Так, археологи никогда не находят останков, которые они могли бы назвать принадлежащими к человеческому виду, не находя при этом и других останков, не только орудий, первичных мотыг и лопат, но и вещей совершенно бессмысленных и бесполезных: изображений, которые будут потом называться наскальной живописью. Но они явно символические изображения мира, которые, если анализировать с точки зрения искусства и мифологии, вовсе не есть первые зачатки живописи: это структурированные совокупности символических знаков, представляющих собой в целом некий мир, космос. И разыгрываемые вокруг этого ритуализированные спектакли, во дворе нашей жизни происходящие действия, тоже являются «машинами», о которых я только что говорил.
Я упомянул о мистериях, а любой историк вам покажет, что античная трагедия как литературная форма возникла из мистерии. Трагедия тоже нечто делает с нами в этом смысле, она не рассказывает нам о каких-то событиях, не претендует на то, чтобы воспроизвести какое-то реальное событие так, как оно случилось.

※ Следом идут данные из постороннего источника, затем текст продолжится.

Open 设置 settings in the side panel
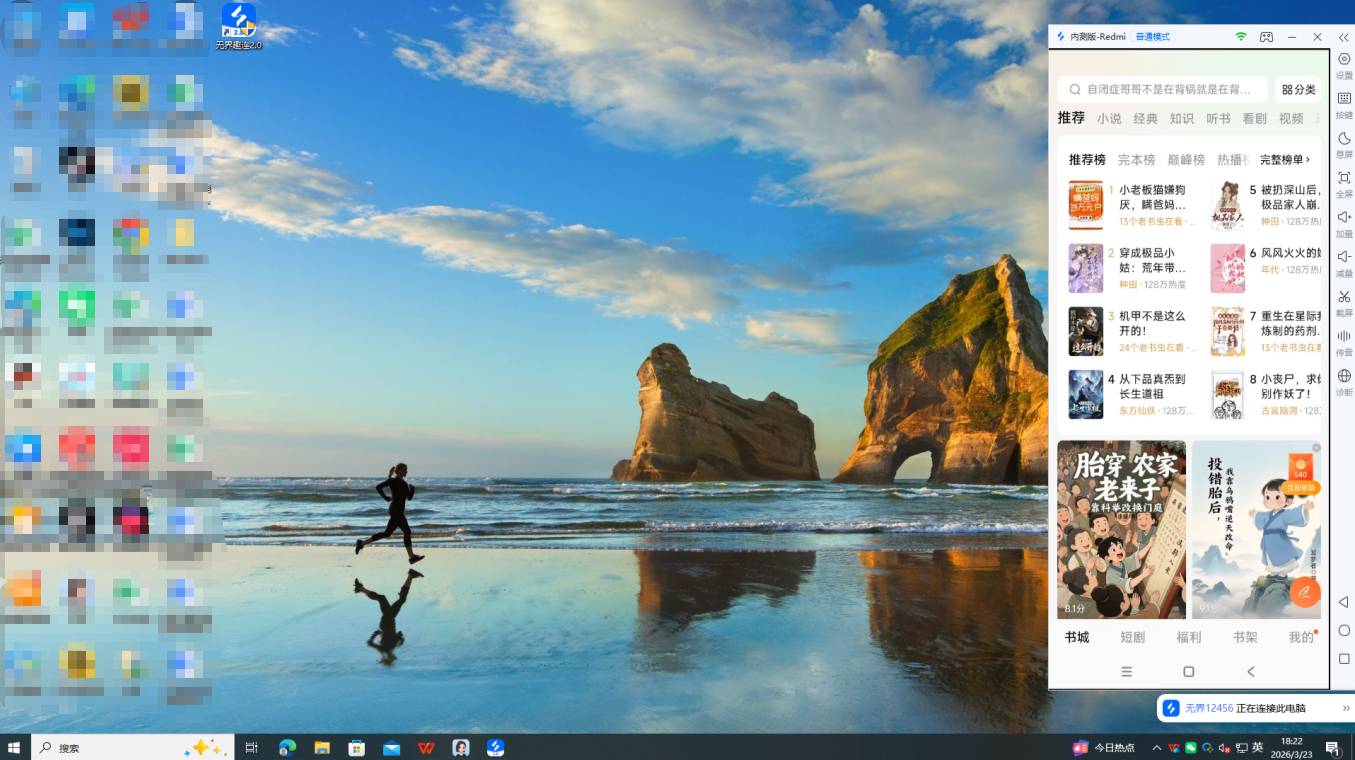This screenshot has width=1355, height=760. pyautogui.click(x=1344, y=60)
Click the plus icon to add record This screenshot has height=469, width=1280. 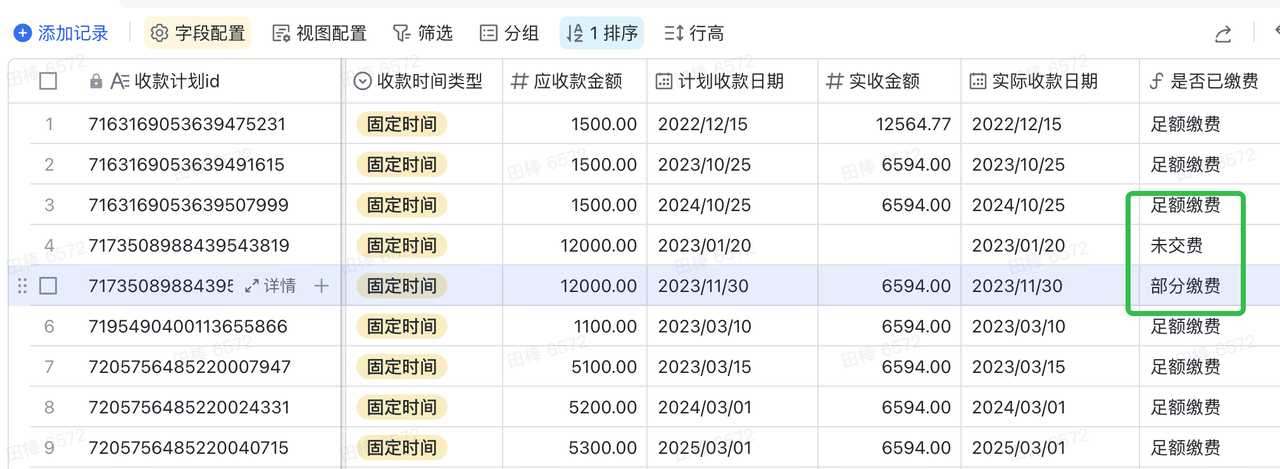click(22, 33)
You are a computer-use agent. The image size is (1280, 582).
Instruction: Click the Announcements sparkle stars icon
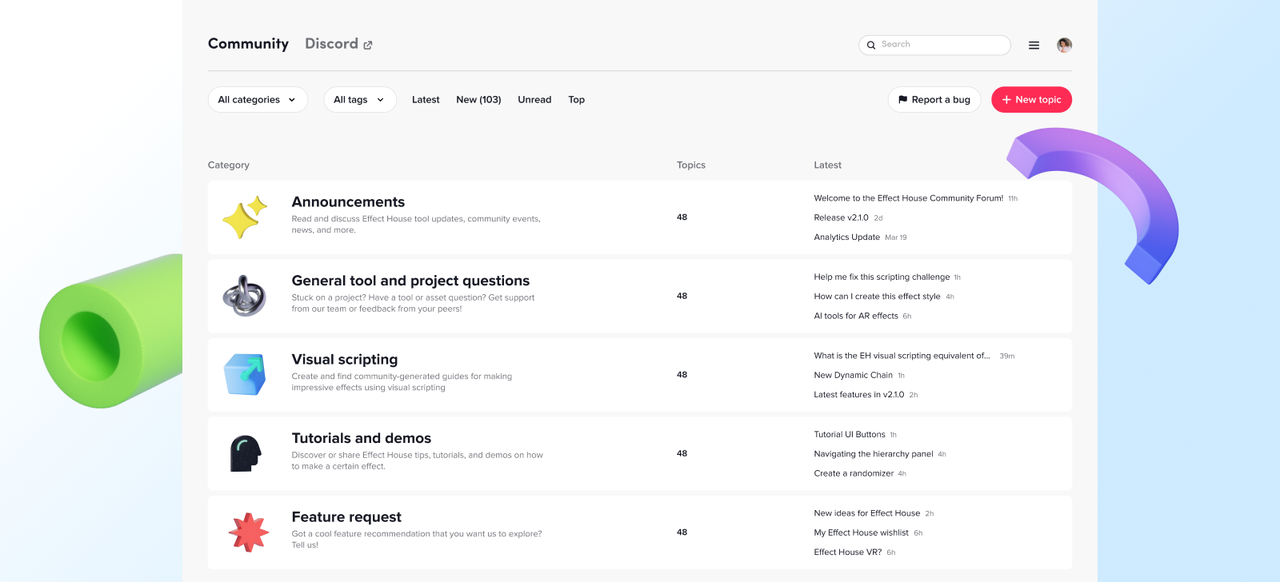(x=245, y=217)
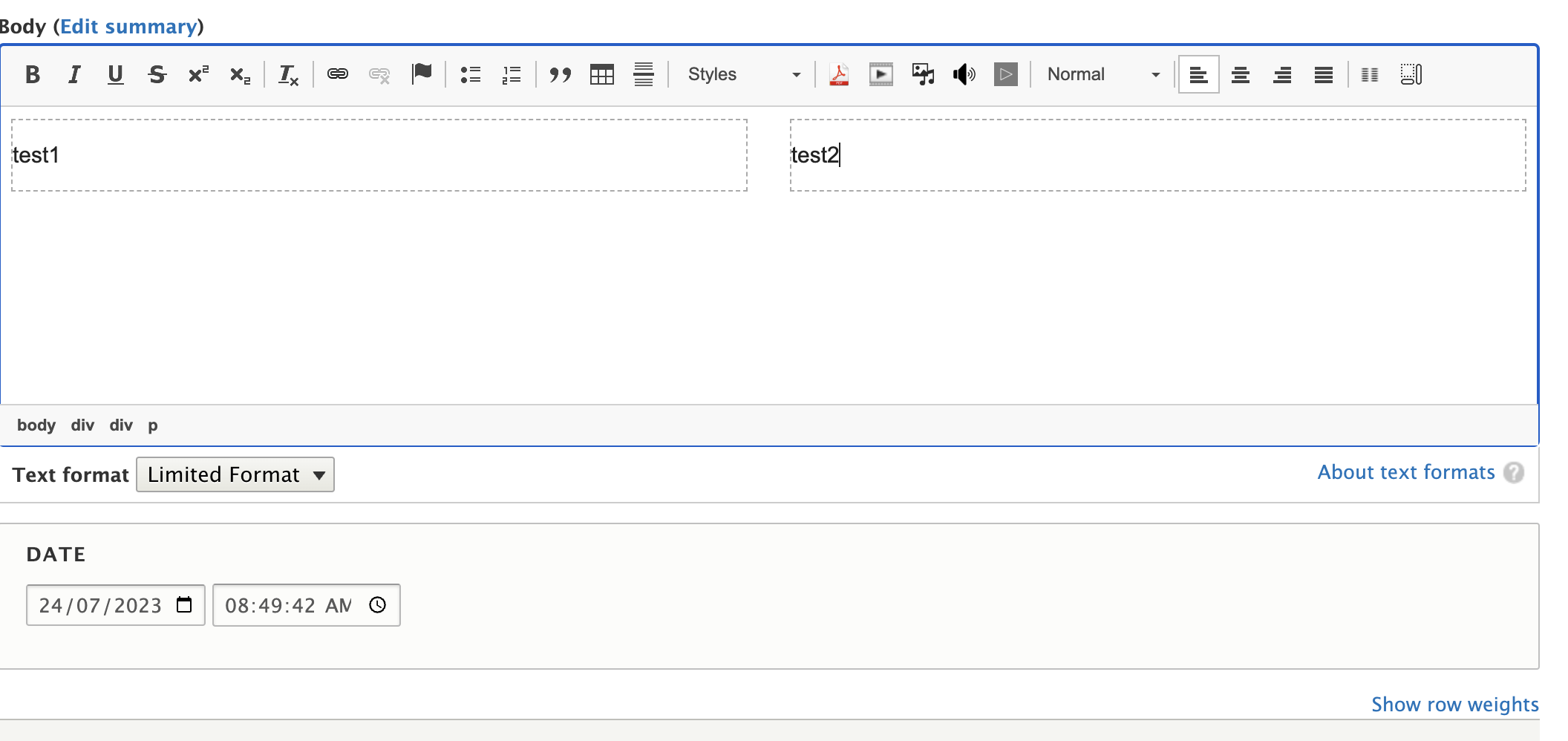1568x741 pixels.
Task: Click the audio speaker icon
Action: point(964,74)
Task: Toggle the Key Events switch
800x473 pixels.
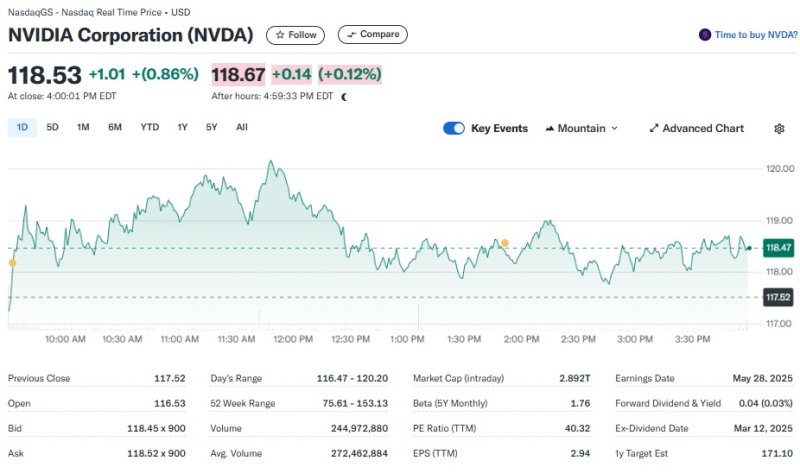Action: coord(454,129)
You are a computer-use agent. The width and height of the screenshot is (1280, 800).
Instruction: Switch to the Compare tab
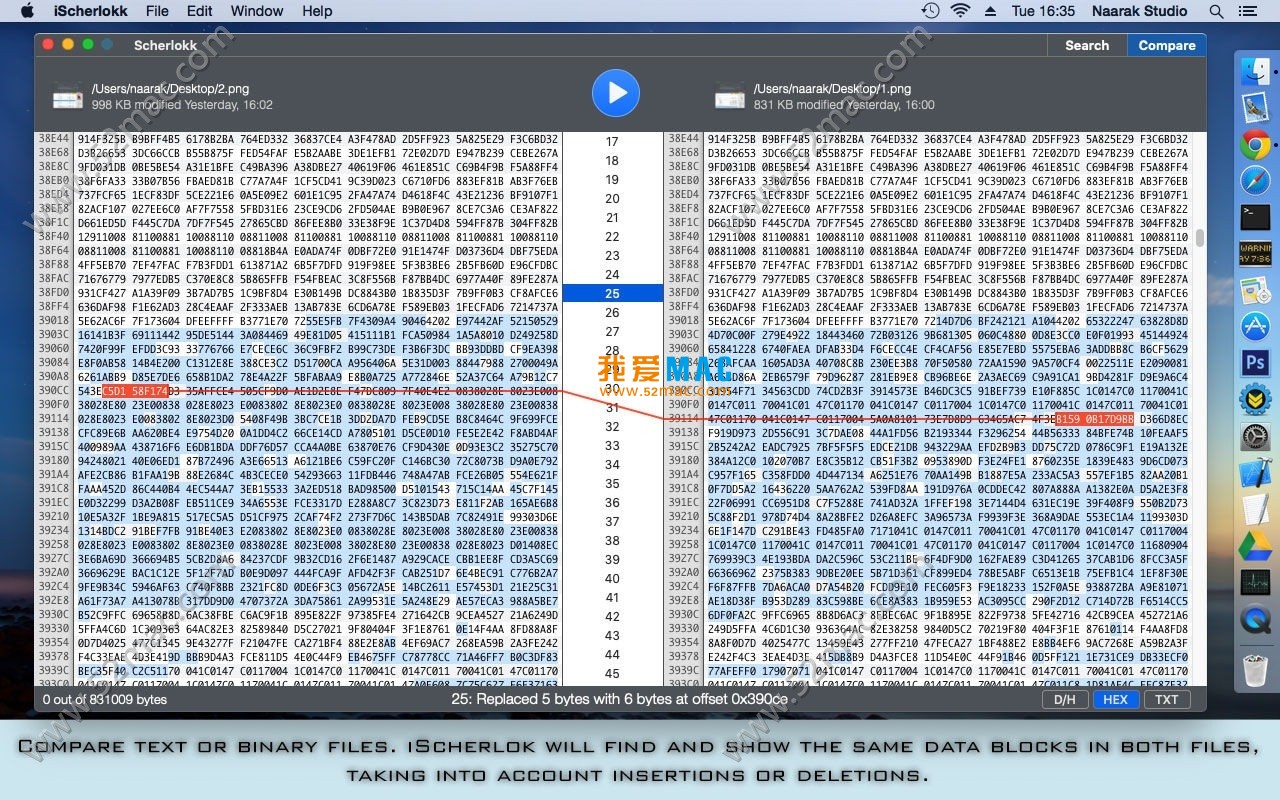(1166, 45)
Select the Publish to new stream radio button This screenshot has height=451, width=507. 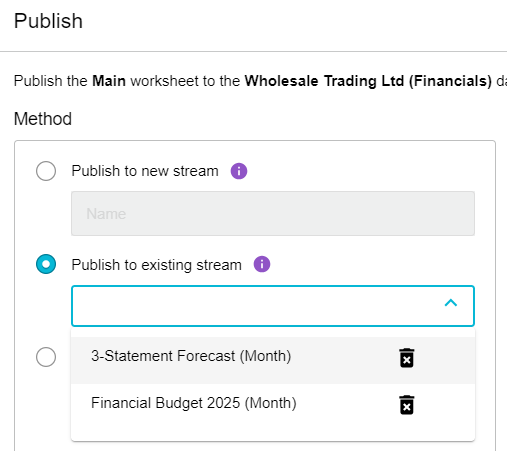[46, 171]
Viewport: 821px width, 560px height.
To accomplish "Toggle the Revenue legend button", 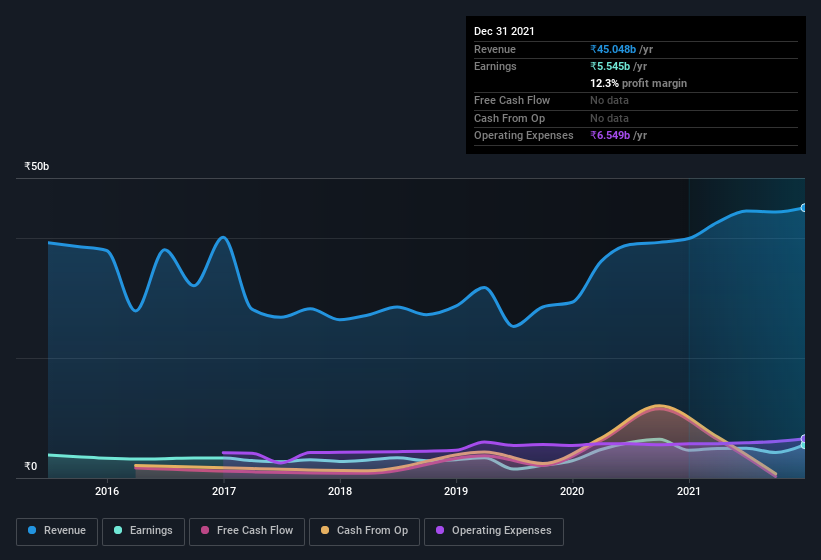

Нет, ставится и разыгрывается нечто такое, что впервые рождает в человеческих существах (проходящих через участие в трагедии, через восприятие ее) человека, которого без этого не было бы, ибо он не порождается самой природой. Есть некие приставки к нам, через которые мы становимся людьми, — это мистерии, трагедии, произведения искусства, и все это можно назвать формой. В каком смысле? В смысле их избыточности, незадействованности в процессе удовлетворения потребностей: мы ведь ритуальные предметы не можем есть, не можем ими удовлетворять свои непосредственные потребности. Здесь важно не содержание, а форма, и самое главное: эта форма бытийна, имеет отношение к бытию. (Потом эта форма будет называться онтологией.)
Это именно форма, то есть нечто пустое, бессодержательное и в этом смысле ритуализированное. Оно должно быть, чтобы мы вошли в измерение, которое философы потом назвали бытием. [Бытие есть] нечто целое, само по себе существующее, от человека не зависящее, большее, чем сам человек. Но конечно же большее, потому что, с самого начала заставив человека увлечься ритуалом плача, поставив его в ситуацию <...>, перевода его сознательных явлений в другой, избыточный и более интенсивный регистр жизни, — сделав все это, мы фактически показали, что человек сам по себе ничто по сравнению с жизнью этих вещей, с жизнью этого бытия. Человека, который сам по себе ничто, можно перевести в другой регистр жизни только таким образом, только такими воздействиями на него. Подчеркиваю, что там содержится предположение, что нечто называемое формой, или бытием (или формой как чем-то бытийным), более осмысленно, более целостно, чем человек.